The discussion page for this homework is here. Feel free to share your answers/thoughts/questions on that page.
Question 1
Recall the expression of the Whitaker-Kotelnikov-Shannon expansion
$ x_r(t)= \sum_{k=-\infty}^\infty x(kT) \text{ sinc } \left(\frac{t-kT}{T}\right) $
a) Show (mathematically) that, for any integer k,
$ x_r(kT)=x(kT). $
b) Under what conditions is it true that, for any real number t,
$ x_r(t)=x(t)? $
(Justify your answer.)
Question 2
Recall the zero-order hold reconstruction you learned in ECE301. (See Sections 7.1 and 7.2 of Oppenheim-Willsky if you need to refresh your memory.)
a) Obtain the reconstruction formula corresponding to the zero-order hold reconstruction $ x_0(t) $. (Show mathematically how to obtain this formula).
b) Illustrate graphically (i.e., sketch it for a specific signal) the relationship between the signal $ x(t) $ and its zero-order hold reconstruction $ x_0(t) $.
c) Under which conditions does there exist an LTI system that would output $ x_0(t) $ when the input is
$ x(t)\sum_{k=-\infty}^\infty \delta (t-kT)? $
What is the unit impulse response of this system?
d) True or false?
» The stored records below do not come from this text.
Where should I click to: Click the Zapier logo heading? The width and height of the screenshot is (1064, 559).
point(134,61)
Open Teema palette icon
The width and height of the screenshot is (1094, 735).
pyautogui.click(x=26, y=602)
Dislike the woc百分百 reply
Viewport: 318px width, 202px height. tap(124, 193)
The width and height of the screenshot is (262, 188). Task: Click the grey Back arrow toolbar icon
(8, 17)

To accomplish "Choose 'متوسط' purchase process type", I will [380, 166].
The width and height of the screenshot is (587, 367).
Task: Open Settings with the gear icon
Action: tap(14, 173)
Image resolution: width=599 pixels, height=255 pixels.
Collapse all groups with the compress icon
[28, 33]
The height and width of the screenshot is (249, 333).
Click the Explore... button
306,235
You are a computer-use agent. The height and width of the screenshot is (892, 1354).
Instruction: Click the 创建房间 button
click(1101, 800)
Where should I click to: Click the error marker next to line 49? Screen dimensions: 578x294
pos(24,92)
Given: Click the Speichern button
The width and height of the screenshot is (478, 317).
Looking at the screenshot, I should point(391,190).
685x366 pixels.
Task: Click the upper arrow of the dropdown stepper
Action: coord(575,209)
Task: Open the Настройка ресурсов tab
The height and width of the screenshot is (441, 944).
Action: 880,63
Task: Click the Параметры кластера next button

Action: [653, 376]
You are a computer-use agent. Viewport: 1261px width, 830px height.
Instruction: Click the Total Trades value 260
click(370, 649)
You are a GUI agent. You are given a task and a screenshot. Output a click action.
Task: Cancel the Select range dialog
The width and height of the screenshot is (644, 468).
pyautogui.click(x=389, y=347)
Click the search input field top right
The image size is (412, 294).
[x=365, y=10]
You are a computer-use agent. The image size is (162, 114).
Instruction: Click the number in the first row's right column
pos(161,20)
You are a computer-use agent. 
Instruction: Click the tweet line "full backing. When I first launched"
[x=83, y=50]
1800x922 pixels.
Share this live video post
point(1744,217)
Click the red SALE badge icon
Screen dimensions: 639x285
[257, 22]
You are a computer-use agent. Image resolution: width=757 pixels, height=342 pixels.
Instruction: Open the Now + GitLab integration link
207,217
If $ x(t) $ is band-limited, then $ x_0(t) $ is also band-limited. (Justify your claim.)
Question 3
a) What is the relationship between the DT Fourier transform of x[n] and that of y[n]=x[3n]? (Give the mathematical relation and sketch an example.)
b) What is the relationship between the DT Fourier transform of x[n] and that of
$ z[n]=\left\{ \begin{array}{ll} x[n/4],& \text{ if } n \text{ is a multiple of } 4,\\ 0, & \text{ else}. \end{array}\right. $
(Give the mathematical relation and sketch an example.)